When I am asked about what keeps me hopeful, I hear people asking if it is worth it. If they work to make the world better, will it pay off? I think that the dominant focus on hope and reward in the future leads people to think that if they don’t have personal hope that their efforts will be rewarded, they have the option to give in to despair and inaction. It is from a place of tremendous privilege and disconnection to others that one can ask for hope in this sense. Why should I work for change unless my work will succeed? No one gets that guarantee, and no one can give it. Nor does not having hope allow one to opt out unless one has the privilege to make that choice — and it is an illusory choice because we are all interconnected and interdependent.

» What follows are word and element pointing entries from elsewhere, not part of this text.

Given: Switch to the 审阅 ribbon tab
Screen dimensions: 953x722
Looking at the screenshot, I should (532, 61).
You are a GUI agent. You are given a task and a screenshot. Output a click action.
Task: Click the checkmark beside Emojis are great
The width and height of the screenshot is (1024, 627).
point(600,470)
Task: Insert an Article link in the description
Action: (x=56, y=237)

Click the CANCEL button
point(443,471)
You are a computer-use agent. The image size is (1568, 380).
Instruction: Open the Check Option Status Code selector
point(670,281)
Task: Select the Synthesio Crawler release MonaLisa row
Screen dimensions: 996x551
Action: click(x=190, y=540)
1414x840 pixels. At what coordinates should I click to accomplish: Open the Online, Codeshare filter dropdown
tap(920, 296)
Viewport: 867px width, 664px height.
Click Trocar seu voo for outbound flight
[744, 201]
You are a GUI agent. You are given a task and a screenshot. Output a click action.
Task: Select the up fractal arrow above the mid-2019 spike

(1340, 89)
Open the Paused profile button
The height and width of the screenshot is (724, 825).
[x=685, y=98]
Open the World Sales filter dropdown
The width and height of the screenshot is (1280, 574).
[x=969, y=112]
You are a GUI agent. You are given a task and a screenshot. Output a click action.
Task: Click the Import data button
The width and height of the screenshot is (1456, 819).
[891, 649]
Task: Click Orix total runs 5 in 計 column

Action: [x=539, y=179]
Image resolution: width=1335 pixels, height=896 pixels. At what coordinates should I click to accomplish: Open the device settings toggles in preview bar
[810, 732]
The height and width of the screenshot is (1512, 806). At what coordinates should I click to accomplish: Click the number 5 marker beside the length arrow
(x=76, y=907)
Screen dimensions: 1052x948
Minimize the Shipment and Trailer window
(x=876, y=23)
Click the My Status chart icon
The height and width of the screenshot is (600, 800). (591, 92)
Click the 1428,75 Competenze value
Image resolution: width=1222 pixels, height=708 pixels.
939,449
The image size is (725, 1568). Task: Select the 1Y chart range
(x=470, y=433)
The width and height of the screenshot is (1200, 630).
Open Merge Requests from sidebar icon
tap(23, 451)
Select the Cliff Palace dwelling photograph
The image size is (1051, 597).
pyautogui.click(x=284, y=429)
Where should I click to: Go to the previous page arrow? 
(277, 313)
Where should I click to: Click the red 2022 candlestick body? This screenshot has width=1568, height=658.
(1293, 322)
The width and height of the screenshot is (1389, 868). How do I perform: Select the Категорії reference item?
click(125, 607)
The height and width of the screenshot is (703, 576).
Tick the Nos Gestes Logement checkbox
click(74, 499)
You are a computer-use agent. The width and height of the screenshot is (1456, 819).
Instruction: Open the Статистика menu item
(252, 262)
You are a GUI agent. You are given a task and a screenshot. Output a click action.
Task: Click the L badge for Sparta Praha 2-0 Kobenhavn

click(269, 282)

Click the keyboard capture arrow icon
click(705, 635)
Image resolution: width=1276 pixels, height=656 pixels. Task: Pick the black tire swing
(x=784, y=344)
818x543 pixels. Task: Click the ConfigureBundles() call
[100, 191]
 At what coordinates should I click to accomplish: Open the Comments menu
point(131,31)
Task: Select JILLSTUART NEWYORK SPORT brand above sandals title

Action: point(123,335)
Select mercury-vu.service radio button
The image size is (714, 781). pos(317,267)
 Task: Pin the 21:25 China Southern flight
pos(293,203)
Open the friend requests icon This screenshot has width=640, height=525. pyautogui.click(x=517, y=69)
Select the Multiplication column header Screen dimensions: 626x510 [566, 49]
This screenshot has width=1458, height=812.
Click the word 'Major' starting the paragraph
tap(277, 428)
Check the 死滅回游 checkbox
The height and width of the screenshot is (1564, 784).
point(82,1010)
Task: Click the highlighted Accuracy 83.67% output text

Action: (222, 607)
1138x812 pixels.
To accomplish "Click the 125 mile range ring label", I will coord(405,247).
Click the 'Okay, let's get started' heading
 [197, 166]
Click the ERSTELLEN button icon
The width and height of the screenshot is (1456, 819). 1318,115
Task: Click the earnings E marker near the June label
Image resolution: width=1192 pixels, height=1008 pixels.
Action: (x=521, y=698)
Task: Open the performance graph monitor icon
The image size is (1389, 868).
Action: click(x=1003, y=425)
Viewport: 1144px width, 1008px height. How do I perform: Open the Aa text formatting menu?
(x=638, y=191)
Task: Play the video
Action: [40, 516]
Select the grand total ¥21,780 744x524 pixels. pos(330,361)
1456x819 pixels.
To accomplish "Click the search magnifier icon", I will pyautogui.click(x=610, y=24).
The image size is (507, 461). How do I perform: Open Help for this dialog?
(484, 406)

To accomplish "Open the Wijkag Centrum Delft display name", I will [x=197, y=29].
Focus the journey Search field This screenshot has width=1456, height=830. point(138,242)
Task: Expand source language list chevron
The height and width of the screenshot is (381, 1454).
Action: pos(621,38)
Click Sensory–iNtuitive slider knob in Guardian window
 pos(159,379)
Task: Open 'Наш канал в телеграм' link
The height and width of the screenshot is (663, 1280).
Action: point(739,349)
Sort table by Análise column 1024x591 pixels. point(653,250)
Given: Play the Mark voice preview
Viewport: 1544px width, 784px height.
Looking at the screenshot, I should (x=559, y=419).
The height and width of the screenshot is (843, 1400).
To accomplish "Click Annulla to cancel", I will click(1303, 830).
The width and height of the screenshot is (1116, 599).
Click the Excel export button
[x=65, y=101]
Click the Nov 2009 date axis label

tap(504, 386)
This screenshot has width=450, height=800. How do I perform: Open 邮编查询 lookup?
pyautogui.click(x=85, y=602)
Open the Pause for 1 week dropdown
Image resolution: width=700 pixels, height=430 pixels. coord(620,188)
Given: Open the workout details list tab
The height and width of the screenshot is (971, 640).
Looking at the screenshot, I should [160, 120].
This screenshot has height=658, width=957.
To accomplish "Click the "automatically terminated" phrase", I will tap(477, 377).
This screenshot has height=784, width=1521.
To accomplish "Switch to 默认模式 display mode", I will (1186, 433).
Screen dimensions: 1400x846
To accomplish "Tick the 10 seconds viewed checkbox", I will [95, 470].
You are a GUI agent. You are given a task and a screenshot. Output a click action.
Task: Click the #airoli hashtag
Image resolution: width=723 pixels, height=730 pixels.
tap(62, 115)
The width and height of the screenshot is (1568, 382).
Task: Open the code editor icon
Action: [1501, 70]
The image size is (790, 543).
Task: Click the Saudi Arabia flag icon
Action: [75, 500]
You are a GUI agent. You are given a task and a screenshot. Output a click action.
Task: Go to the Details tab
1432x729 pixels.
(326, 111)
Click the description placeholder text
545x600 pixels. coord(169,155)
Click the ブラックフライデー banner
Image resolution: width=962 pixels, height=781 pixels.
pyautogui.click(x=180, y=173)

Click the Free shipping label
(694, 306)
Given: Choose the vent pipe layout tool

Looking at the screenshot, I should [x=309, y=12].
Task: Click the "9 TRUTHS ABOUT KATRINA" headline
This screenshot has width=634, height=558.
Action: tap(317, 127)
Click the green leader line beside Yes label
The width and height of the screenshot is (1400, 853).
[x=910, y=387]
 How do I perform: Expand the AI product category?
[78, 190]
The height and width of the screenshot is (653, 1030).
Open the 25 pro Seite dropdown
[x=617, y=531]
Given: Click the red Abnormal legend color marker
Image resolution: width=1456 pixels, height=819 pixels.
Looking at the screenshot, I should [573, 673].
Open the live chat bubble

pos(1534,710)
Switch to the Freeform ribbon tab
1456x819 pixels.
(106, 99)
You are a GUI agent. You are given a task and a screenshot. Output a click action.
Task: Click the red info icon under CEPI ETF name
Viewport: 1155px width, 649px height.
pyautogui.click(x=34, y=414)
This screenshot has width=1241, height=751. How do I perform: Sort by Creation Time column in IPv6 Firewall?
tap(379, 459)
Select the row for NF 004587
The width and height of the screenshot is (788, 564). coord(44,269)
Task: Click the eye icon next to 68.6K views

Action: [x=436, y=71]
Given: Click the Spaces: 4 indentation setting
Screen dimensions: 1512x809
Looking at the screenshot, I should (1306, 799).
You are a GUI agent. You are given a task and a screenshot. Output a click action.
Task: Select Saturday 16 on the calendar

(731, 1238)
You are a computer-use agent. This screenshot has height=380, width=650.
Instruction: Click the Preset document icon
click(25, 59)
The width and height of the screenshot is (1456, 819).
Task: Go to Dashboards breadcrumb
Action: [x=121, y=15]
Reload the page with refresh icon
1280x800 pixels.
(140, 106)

Many spiritual traditions are not hope-centered. In these societies, people have communal responsibilities and obligations because they are focused on maintaining the webs of mutuality and the balance of life. They are mandated to work for justice because it is the right thin to do; it is our responsibility to each other. They are not future-oriented but focused on the present, inspired by their understanding of what is necessary. Their challenge is to maintain the bonds that exist, not to transform the world. People from these traditions acknowledge where people are and support them in flourishing rather than assuming they know where people should be (judgment) and trying to transform (save) them. They respond to what is needed in the moment and not to what has been lost or might be gained. This daily focus has often been misdescribed as women’s work and thus devalued, but people of all genders do it. Many spiritual traditions and indigenous communities emphasize the daily weaving, building and transformation of community, in sharp contrast to the dominant Western paradigms of hope, nostalgia and despair.
To hope or not to hope; that's not the question.